EXERCISE INPUT —

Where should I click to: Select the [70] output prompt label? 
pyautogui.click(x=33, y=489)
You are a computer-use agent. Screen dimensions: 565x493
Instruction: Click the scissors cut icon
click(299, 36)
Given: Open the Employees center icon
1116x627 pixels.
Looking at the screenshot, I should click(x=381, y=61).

---

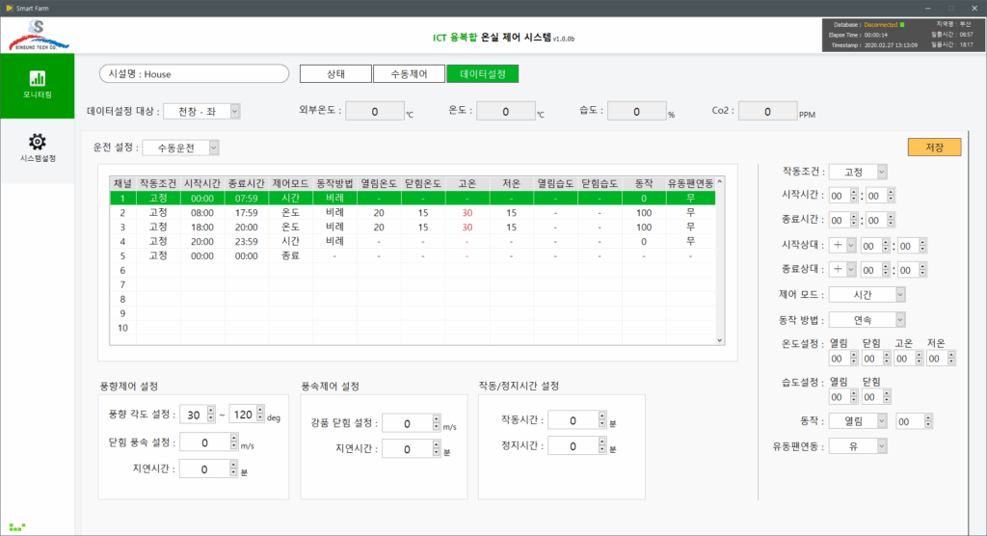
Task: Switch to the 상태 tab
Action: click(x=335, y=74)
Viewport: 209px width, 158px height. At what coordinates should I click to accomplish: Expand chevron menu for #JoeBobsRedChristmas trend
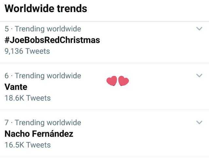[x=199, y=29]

WHAT YOU WILL DO — Change "Employees" to "Customers" in the items from the line containing "Given: Open the Employees center icon" down to the line containing "Looking at the", both ends included, and give those lines again with nothing else altered.

SOLUTION BELOW —
Given: Open the Customers center icon
1116x627 pixels.
Looking at the screenshot, I should click(x=381, y=61).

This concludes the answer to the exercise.